My GW 172.16.0.141 is a multihomed linux box with Linux Firewall Project firewall on it (installed it a few days ago and am still in the process of understanding it). Firewall is generating huge logs about a Martian packet being detected having IP 192.16.1.101 on eth1 which is 172.16.0.141 ie external interface. It also lists Ethernet II header giving hardware address of the broadcast packet.
I am not competent enough to compile a sniffer yet on Linux but I plugged a windows machine directly on to the ISPs cable and sniffed the Martian packets...I am listing them here, please advise if this packet is having a spoofed IP address (ie is a virus or hacker transmission) or if seems to be a genuine DHCP broadcast. If DHCP broadcast...how do I find out if it is coming from the ISP's Internet GW or from his internal network.

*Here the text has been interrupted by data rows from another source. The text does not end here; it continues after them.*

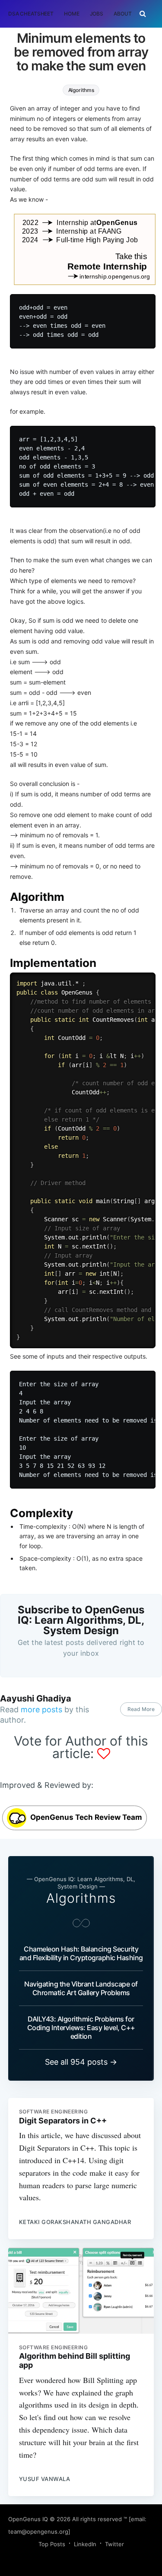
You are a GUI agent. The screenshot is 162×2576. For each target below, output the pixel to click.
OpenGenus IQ (28, 2519)
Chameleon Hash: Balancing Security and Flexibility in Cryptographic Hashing (81, 1953)
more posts (41, 1709)
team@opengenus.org (38, 2531)
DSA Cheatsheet (31, 13)
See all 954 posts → (81, 2061)
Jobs (97, 13)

Maybe I am wrong but I don't think its a genuine DHCP broadcast (from someone like myself who has connected an inner 192.168.x.x network to the cable ISP's wire) as I am getting no other packets except these broadcast ones...I am sure a leakage would not be discriminating and leak only DHCP broadcast. But then I am a linux newbie.
I believe I can use the arp command to find out the MAC addresses of machines on isp's network but i do not know the various issues involved and the syntax.

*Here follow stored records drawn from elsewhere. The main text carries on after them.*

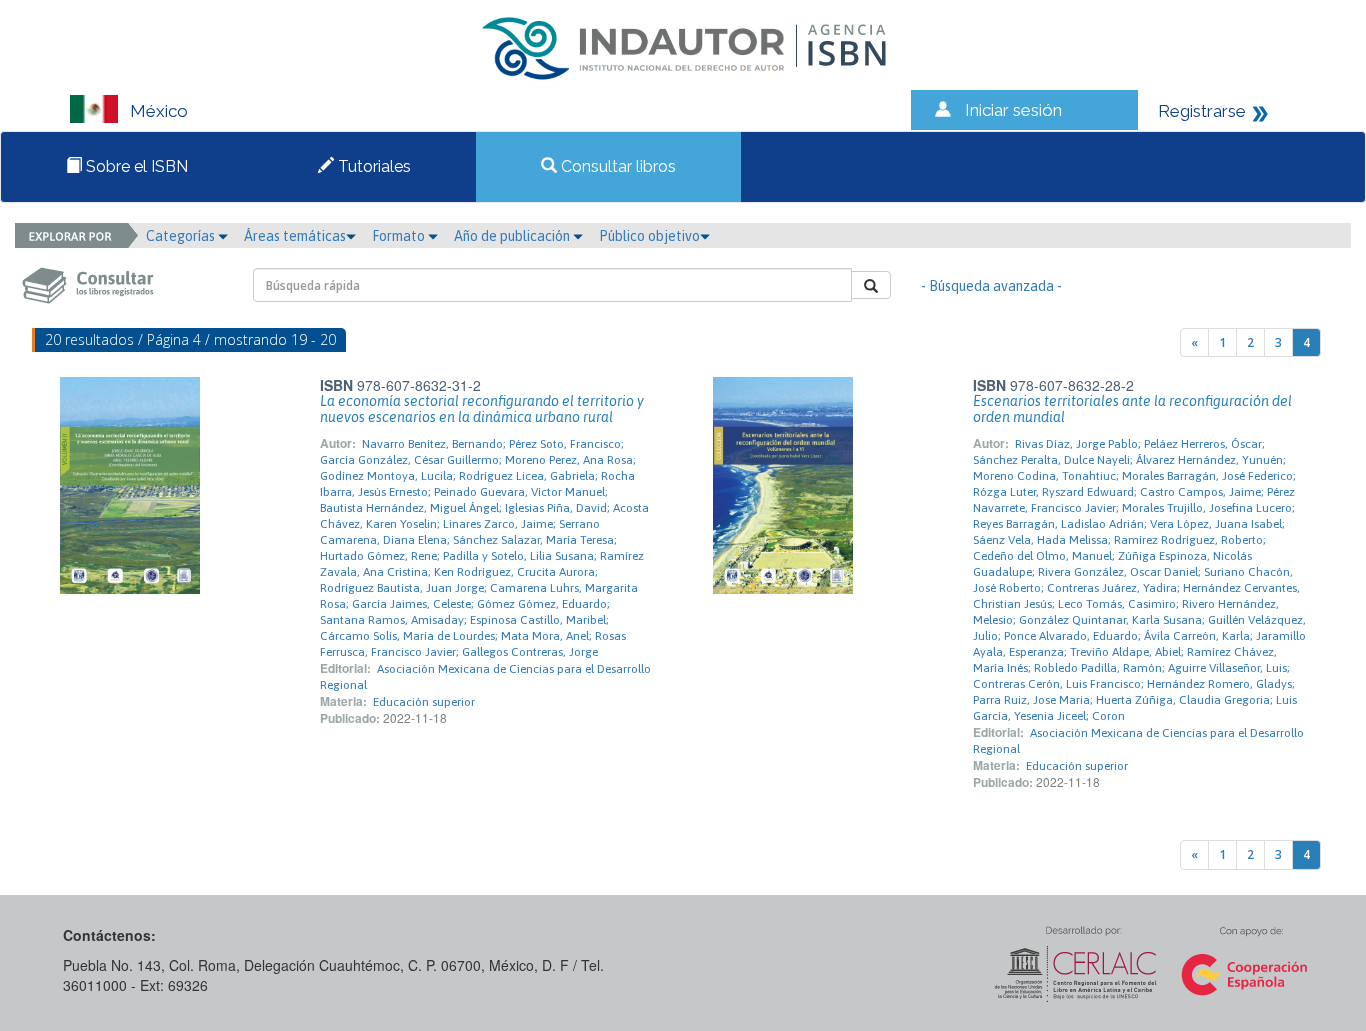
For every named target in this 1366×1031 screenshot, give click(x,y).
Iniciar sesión (1013, 110)
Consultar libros (616, 166)
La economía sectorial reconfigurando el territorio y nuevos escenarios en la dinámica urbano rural (482, 409)
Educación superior (424, 702)
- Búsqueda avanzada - (991, 286)
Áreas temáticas (295, 236)
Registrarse (1202, 111)
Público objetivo (649, 236)
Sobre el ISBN (135, 166)
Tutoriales (372, 166)
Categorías (182, 236)
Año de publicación (513, 236)
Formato (400, 236)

Please help. One decoded & several undecoded packets are given below.
With my thanks in advance
I'm not familiar with the sniffer you used (so the *format* of the decoded data is not familiar to me), and I am not up to decoding hex by hand this morning, but the decoded packet appears genuine. Barring unusual setups, DHCP broadcast packets do not cross routers, so it should be from the same ISP "LAN" as the one you are on. Here are two things to check:
1. How often are the Martians coming in?
2. Are they all coming from the same MAC address?

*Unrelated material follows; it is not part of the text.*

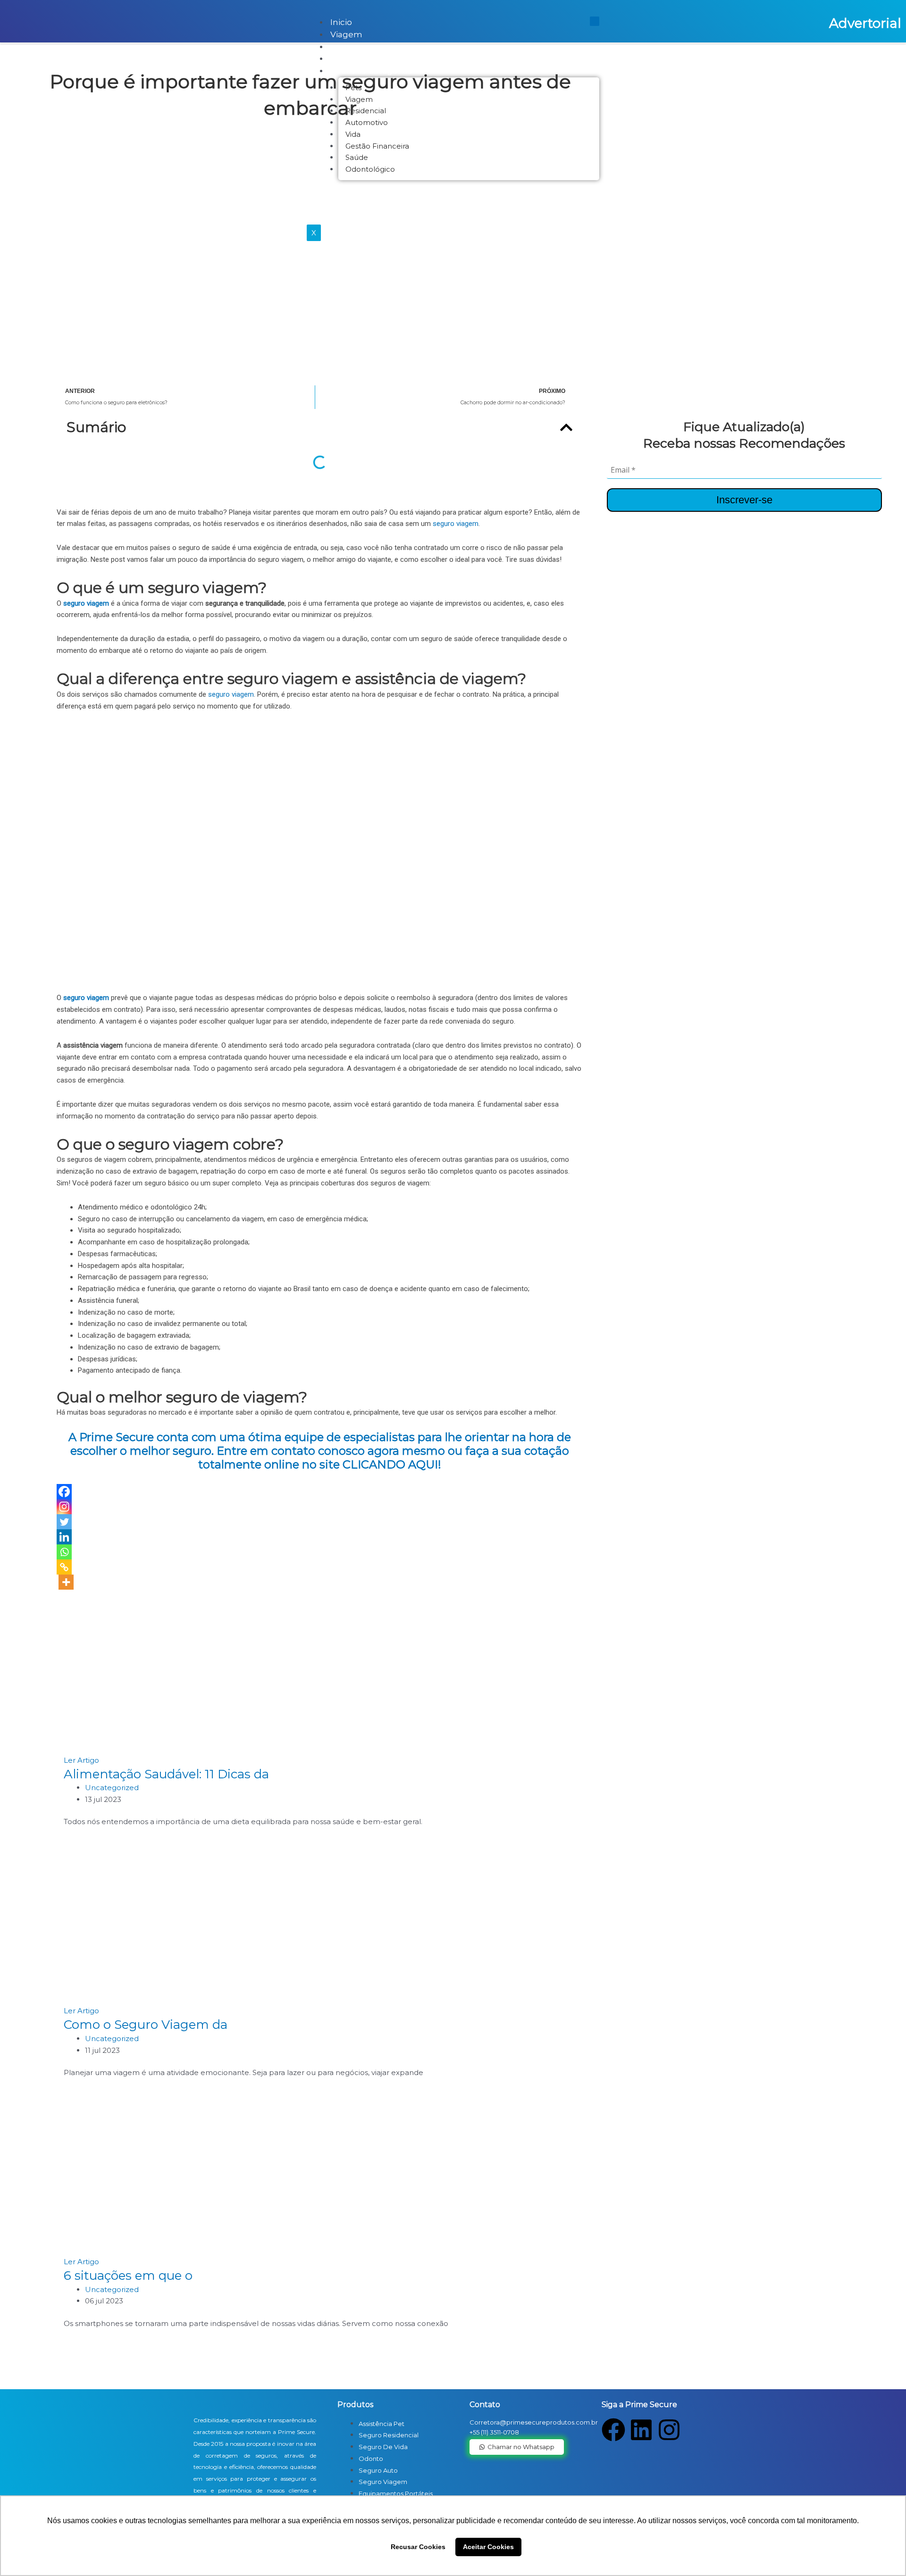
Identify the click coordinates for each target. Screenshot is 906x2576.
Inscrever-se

If the answer to (2) is YES, then this machine requests a DHCP lease from time to time. What then? Depends a bit on the answer to (1); I see two possibilities.
One possibility: it never gets one. (Perhaps he is trying to connect 2 hosts but is restricted to 1 IP address. You don't tell me enough about your ISP for me to guess about *how* your ISP might restrict address assignment; ISPs who deliver their services over Cat5 cable are not in my experience, so I could only guess wildly.) Since it does not get a lease, it lacks a usable routing table and can only send broadcast packets (which is why that is all you ever see).
Second possibility: it does get a lease, and its further transmissions use a 172.16.1.d address so are no longer Martians. So you don't see them until the next time it requests a lease from the Martian address. (Why does it switch back to 192.168.1.101? Maybe it's a laptop that moves between 2 networks.)
The "arp" command does not do what you think. It checks your host's (in this case, I suppose your router's) arp table. It does not itself generate arp queries. To check MAC addresses on a LAN, one method is to broadcast ping the LAN (or run a program that quickly pings each address), then use "arp" to check what IP addresses have valid MAC addresses associated with them in the arp cache.
In any case, I would not worry about this problem. Your firewall is stopping these packets, just as it should. Even if it is an attack, it is one you are not vulnerable to, since your firewall will not itself be listening on port 67 on its external interface, and the RFC1918 firewall rule should be DENYing (not REJECTing) these Martians, leaving you properly stealthy.